Zum „Coming-In“ gesellt sich das „Get out“
Dr. Markus Till hat in seinem Artikel „Mein Traum geht in die Verlängerung (2)“ auf die Coming-in-Tagung in Niederhöchstadt am 10.9.2022 reagiert, speziell auf einen Vortrag, den Dr. Michael Diener dort hielt.
Er schreibt: „Auf der diesjährigen Coming-In-Tagung in Niederhöchststadt verglich Michael Diener seine Hinwendung zur progressiven Sexualethik mit dem biblischen Saulus/Paulus-Ereignis. Früher habe er andere Menschen ‚diskriminiert, falsch beraten, ihnen so Schaden zugefügt‘ und ‚die Gnade, die Liebe Gottes, das Evangelium […] viel kleiner gemacht‘. Christliche Gemeinschaften, die seinen Weg nicht mitgehen wollen, bezeichnet er als ‚abgeschlossene Gruppen‘, in denen ein ‚Zeitgeist von vorgestern‘ herrscht, und die ‚ohne Impuls von außen nicht in der Lage sind, sich dem Wirken des lebendigen Geistes Gottes […] zu öffnen‘. ‚Mit aus dem Zusammenhang gerissenen Bibelzitaten wollen sich manche durch eine komplexe Zeit navigieren. Die Bibel wird so aber überfordert und ungeistlich missbraucht.‘ Auf der Tagung ist davon die Rede, dass die Sünde der Ausgrenzung aufhören müsse. Ein guter Freund von mir reagierte mit den Worten: ‚Wenn er Recht hat, bin ich ein selbstgerechter, verdammter Irrlehrer. Eine schärfere Infragestellung habe ich noch nie erlebt.‘“
Der zitierte Freund bin ich. Ich teile die Enttäuschung und die Schmerzen von Markus Till. Aber ich teile auch seine Hoffnung:
„Mein Traum von Einheit in Vielfalt ist zwar immer noch in der Verlängerung. Aber er ist lebendiger denn je! Ich sehe viele Anzeichen, dass jenseits des Postevangelikalismus eine neue Einheit unter Jesusnachfolgern wächst. Das Bewusstsein wird geschärft, wie wichtig und unersetzbar die Hochschätzung der biblischen Autorität für die Einheit der Kirche Jesu ist. Wo die Liebe zu Jesus gelebt wird und die gemeinsame Schrift- und Bekenntnisgrundlage feststeht, da können große Differenzen in der Prägung und in theologischen Randfragen ausgehalten werden. Dort gelingt es auch, Menschen gemeinsam zur Nachfolge Jesu einzuladen. Dort wachsen Gemeinden auch gegen den Trend.
Deshalb werbe ich leidenschaftlich dafür, dabei zu bleiben: Christen sind Christusnachfolger.

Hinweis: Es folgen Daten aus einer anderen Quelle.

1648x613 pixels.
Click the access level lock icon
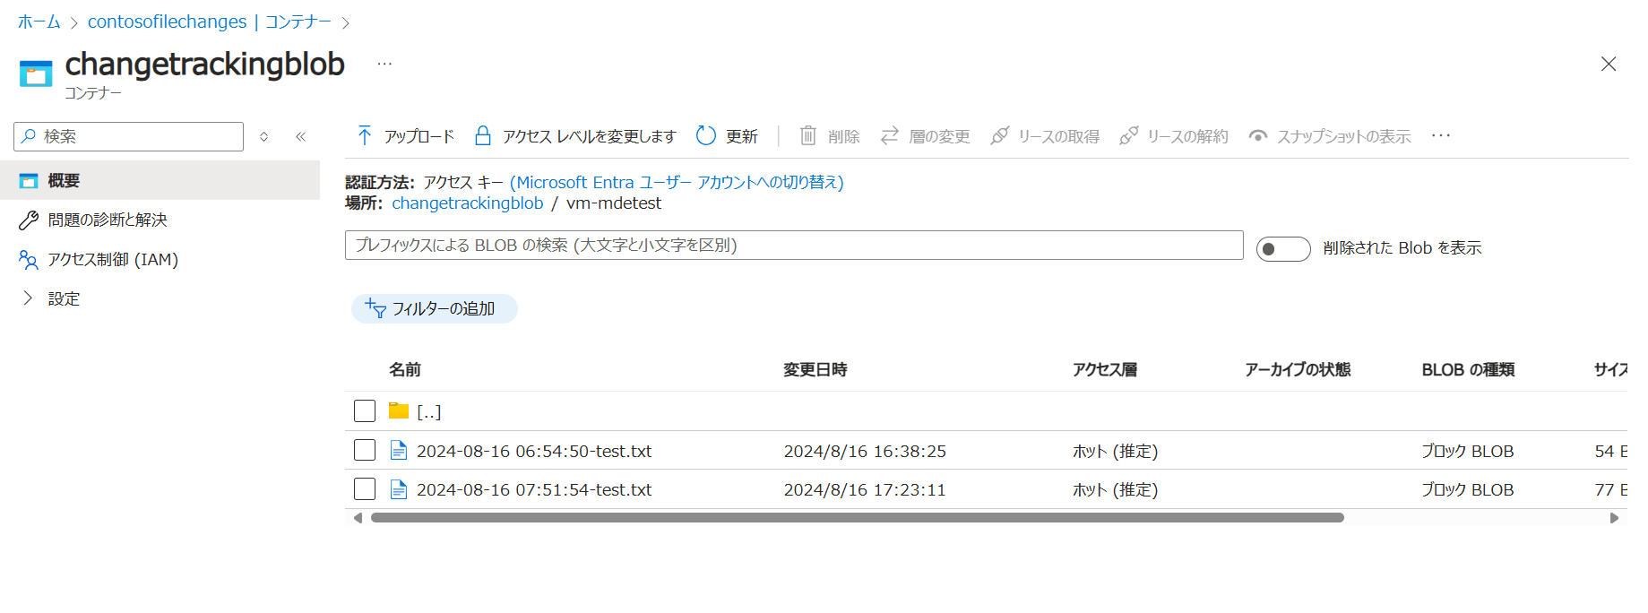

Sie folgen den Worten ihres Meisters, die sie in der Bibel finden. Ja, diese Worte bestehen aus Buchstaben. Die Buchstaben entfalten ihre Kraft nur durch den Heiligen Geist. Aber der Heilige Geist wird sich niemals gegen den Buchstaben stellen. Nur im Einklang mit Gottes Wort hat die Kirche Jesu Zukunft.“
Ich empfehle die Lektüre des ganzen Artikels: https://blog.aigg.de/?p=6370
Außerdem unbedingt beachten: Markus Hoffmann „Come in heißt Stay out“
Das Institut für Ethik & Werte der Freien Theologischen Hochschule Gießen (FTH), geleitet von Prof. Dr. Christof Raedel, hat in seiner Reihe „Ethik im Diskurs“ als Text Nr. 6 einen Beitrag von Markus Hoffmann veröffentlicht. Titel: „ ‚Come In‘ heißt ‚Stay Out!‘ – Zur Diskussion um die Akzeptanz sexueller Vielfalt in christlichen Gemeinden“.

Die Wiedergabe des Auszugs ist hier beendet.